• _Work instructions_: Take the lines below beginning at the line that has "Viewport: 1456px width, 819px" and stopping after the line that has "Given: Open the Đơn vị tính unit dropdown", and print them exactly as they are, with no other lines.

• _Recorded information_:
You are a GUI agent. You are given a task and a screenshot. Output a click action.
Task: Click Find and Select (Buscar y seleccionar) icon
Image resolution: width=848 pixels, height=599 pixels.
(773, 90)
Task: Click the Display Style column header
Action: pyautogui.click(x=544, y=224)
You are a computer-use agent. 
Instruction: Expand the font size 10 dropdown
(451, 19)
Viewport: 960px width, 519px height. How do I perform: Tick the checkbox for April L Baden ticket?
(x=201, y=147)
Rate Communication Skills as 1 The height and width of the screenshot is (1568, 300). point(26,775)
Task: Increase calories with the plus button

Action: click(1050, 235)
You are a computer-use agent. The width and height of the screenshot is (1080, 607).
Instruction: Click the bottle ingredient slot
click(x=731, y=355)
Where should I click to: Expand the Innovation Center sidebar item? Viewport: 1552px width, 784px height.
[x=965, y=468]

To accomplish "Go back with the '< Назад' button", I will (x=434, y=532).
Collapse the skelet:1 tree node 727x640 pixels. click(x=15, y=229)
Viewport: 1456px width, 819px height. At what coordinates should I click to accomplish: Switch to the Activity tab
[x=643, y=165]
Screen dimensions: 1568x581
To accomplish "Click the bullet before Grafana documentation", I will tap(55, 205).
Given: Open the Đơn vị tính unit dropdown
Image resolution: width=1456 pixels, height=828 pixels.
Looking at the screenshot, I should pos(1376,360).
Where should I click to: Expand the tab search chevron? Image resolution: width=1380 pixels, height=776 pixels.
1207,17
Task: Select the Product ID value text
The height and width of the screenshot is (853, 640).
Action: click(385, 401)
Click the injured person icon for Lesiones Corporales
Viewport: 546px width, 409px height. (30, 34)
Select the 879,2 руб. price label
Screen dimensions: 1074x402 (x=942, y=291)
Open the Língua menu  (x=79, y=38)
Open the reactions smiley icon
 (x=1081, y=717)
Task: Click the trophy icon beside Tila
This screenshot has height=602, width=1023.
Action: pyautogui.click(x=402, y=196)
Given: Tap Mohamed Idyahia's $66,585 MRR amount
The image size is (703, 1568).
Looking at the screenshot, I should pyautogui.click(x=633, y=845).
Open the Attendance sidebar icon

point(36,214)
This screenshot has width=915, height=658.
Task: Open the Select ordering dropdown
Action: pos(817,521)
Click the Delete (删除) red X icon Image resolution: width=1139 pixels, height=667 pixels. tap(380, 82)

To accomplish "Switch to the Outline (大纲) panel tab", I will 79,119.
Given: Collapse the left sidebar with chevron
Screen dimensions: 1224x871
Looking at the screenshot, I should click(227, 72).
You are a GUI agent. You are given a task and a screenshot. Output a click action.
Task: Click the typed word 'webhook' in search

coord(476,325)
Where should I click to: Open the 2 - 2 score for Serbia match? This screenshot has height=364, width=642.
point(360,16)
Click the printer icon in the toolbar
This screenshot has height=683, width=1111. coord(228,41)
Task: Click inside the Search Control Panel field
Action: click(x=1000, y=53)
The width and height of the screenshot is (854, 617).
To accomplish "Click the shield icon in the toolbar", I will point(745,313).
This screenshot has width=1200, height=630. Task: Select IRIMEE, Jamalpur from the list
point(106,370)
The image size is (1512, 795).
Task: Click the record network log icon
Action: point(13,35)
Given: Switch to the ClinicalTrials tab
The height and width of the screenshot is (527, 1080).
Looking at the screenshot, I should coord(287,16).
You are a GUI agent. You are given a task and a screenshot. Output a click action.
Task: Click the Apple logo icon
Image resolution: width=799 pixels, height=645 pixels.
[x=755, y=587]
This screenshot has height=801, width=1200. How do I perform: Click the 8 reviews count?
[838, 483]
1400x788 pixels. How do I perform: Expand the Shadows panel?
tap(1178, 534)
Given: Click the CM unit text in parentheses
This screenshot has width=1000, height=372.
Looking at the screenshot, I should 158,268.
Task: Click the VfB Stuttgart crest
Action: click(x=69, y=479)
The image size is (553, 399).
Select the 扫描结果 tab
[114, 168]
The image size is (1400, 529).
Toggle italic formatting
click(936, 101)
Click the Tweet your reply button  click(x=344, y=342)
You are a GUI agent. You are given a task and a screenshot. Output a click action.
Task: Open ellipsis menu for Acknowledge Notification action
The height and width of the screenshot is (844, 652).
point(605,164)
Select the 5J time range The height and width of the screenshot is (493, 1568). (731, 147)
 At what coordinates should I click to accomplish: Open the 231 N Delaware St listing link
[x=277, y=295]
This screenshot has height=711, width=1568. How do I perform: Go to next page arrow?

• _Reply to the task_:
Viewport: 1456px width, 819px height. At what coordinates should I click to accomplish: Switch to the Activity tab
[x=643, y=165]
Screen dimensions: 1568x581
To accomplish "Click the bullet before Grafana documentation", I will tap(55, 205).
Given: Open the Đơn vị tính unit dropdown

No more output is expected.